I think he stiffens when he realizes his leaning his head... on my stomach.

And he doesn't know that theres no baby in there yet.

"I feel like i'll mess it up." He says softly, circling his fingers over my back, "Im not even affectionate."

"You are, to me." I joke but he nods because it is true, "Kids need love and affection or else they just becomes assholes Calli."

"Like you."

"Watch it." He mumbles and I giggle, threading my fingers through his hair. "Then you have time to work on that because im actually not pregnant, its just that I need a new IUD and i've been stressing a lot beforehand, could've been why I was late."

He sighs in relief and I almost roll my eyes, playing with his hair till he speaks, sounding almost wary to hear my answer, "Did you want a kid now?" He asks, the genuine concern still in his tone.

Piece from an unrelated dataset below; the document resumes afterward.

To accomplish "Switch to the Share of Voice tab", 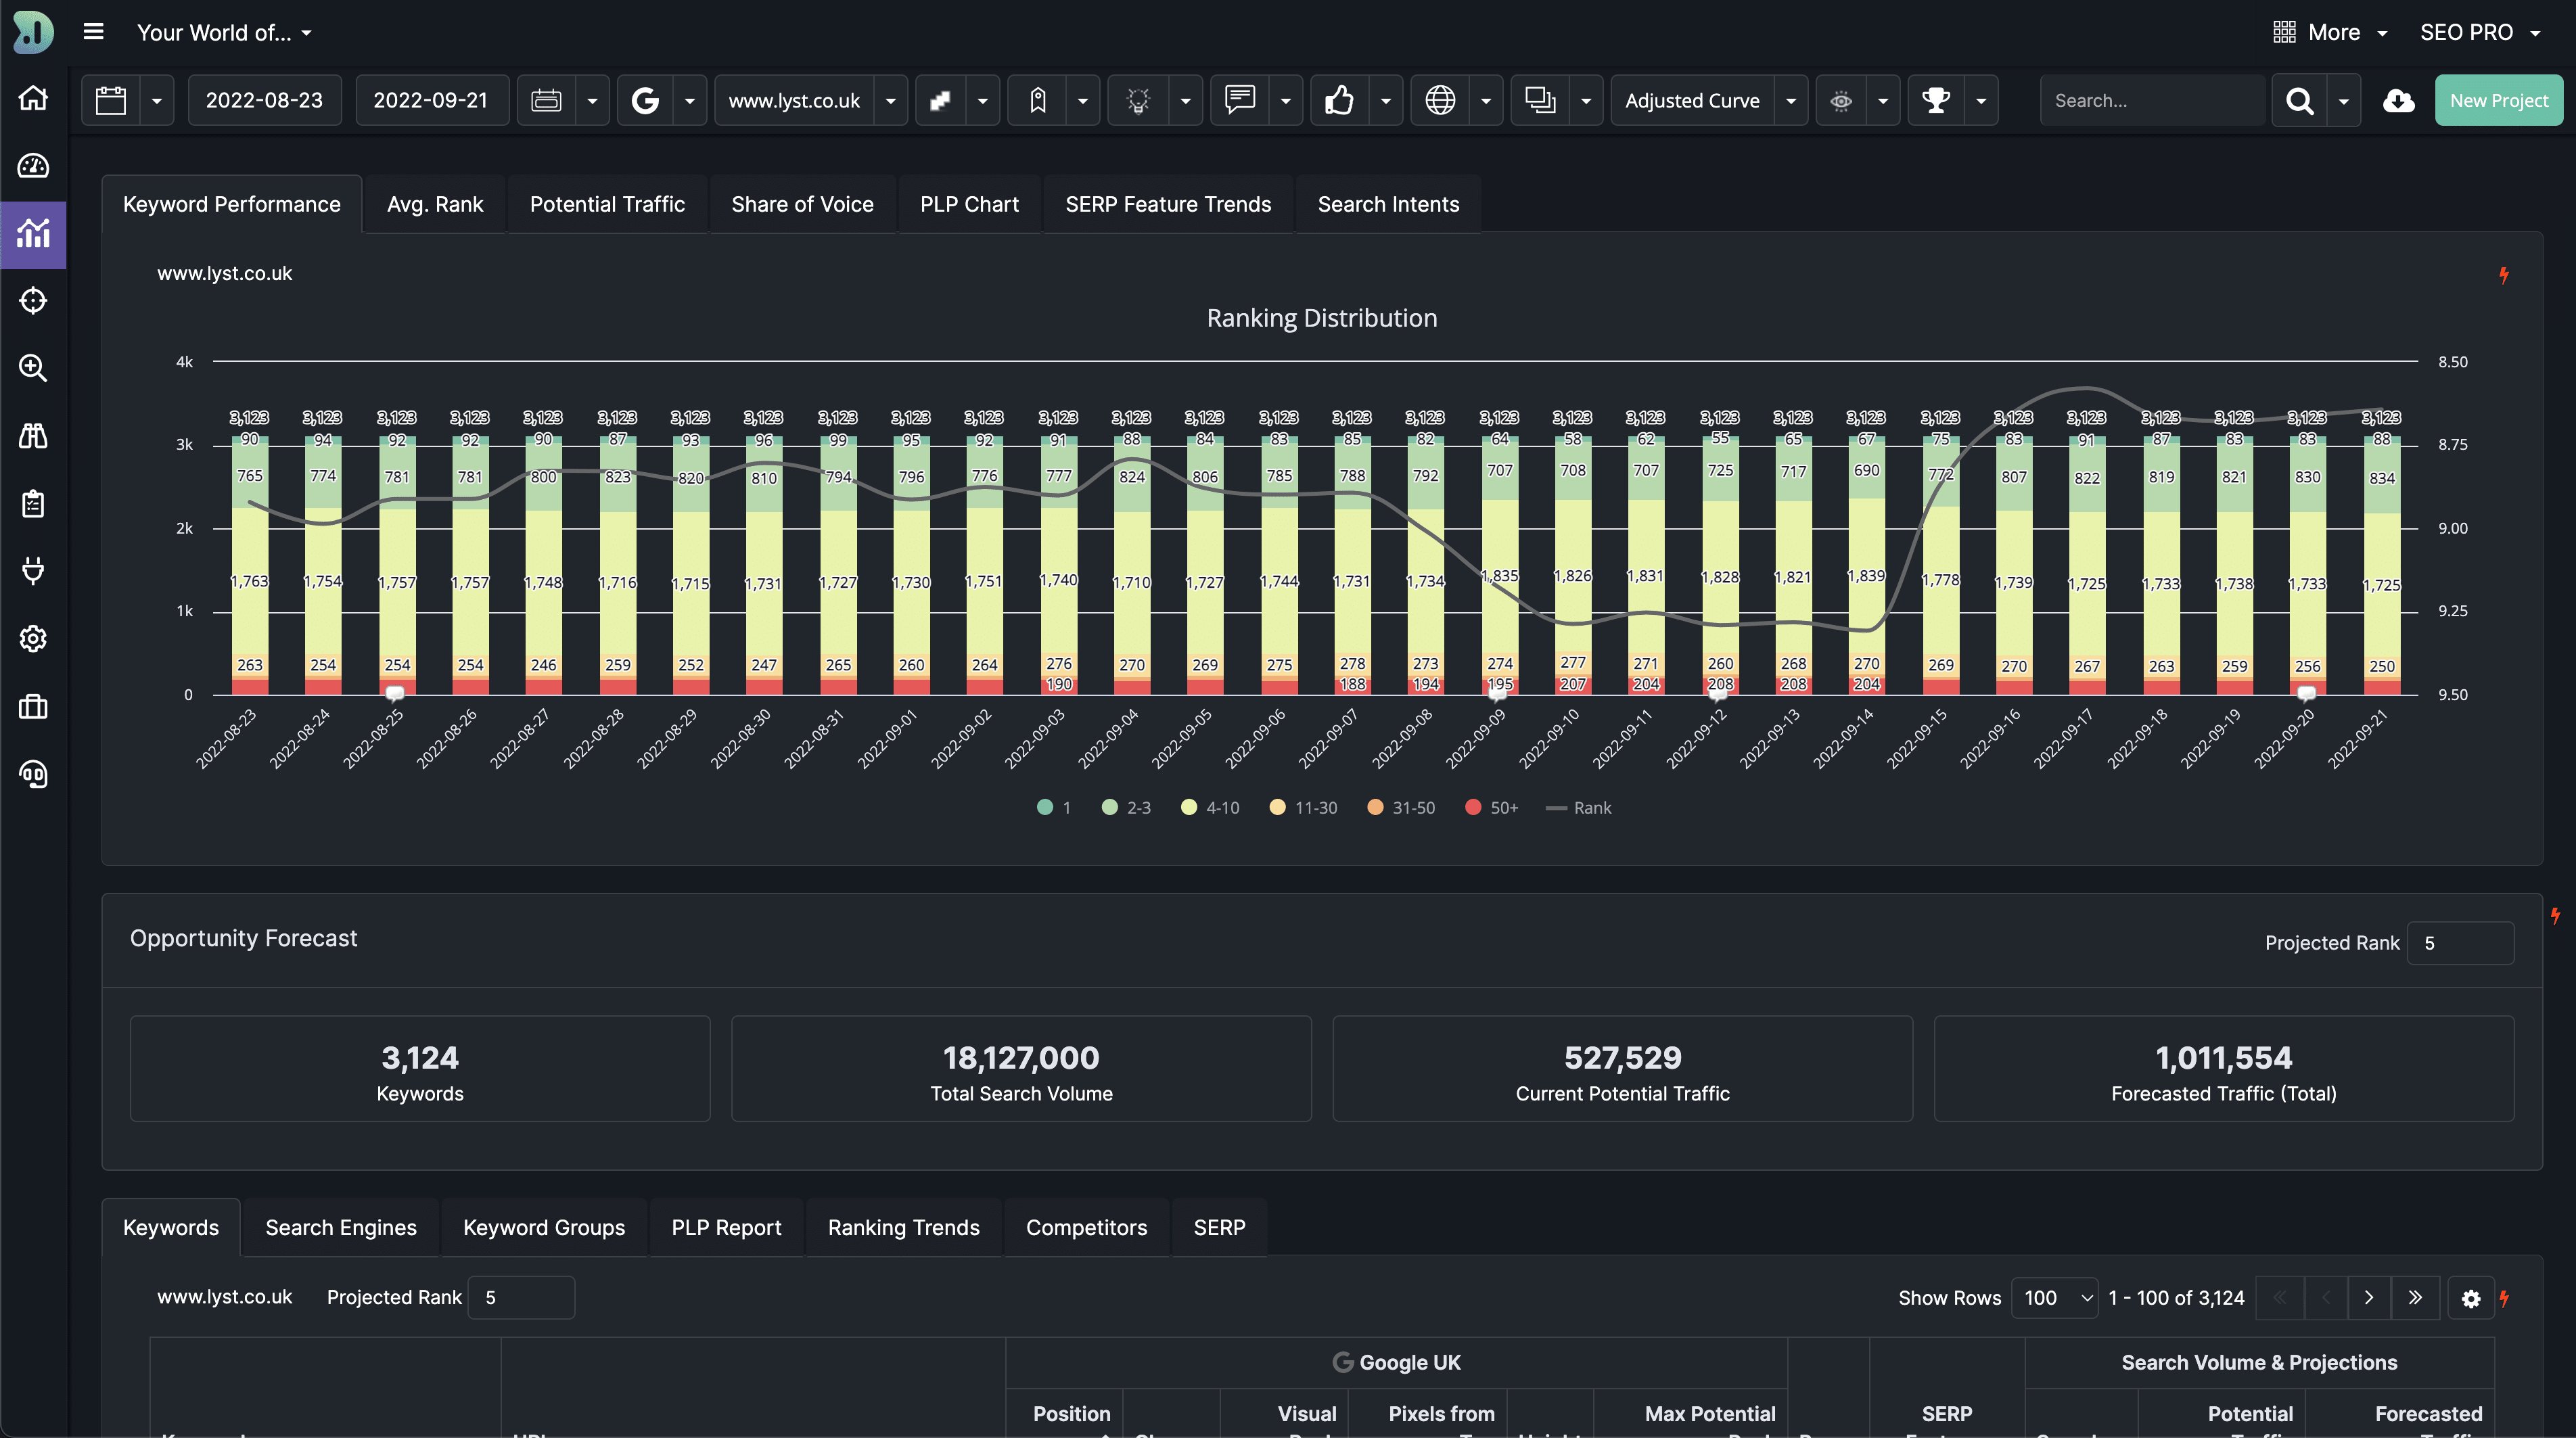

Its my turn to bite my lip, "At first I didn't know, but I was disappointed when it was negative so..."

He stiffens, "Calli-"

"No wait but its okay, I'm only twenty two so I have time and I don't mind waiting a little longer." I tell him with a smile, "Plus I like having the house to ourselves."

He hums as he tugs my shirt up a little and kisses my hip bone near my birth mark, "And the freedom to have sex anywhere, and everywhere."

I tug at his ear at his murmured words and he smirks against my skin, kissing me again till he speaks up, dropping my shirt back to place, "Fuck, I almost forgot I have something to show you."

"What is it?" I ask as he stands up, towering me and I tilt my head extremely back before he pulls me closer at my jaw and kisses my lips once, moving me to the side by my waist when he walks away from me and over to the door.

I stare at him, very confused on what was going on.

"Hey!"

"I'll be quick, also can you go to Ambrose? He's annoying the fuck out of me to see you, I think everyone thinks you're pregnant for some reason."

I snort, "At least I'll have someone else to be disappointed with me!" I yell jokingly as he opens the door and he rolls his eyes saying a quick, "I love you." Before he lets the the door close behind him and I'm left shaking my head with a small smile.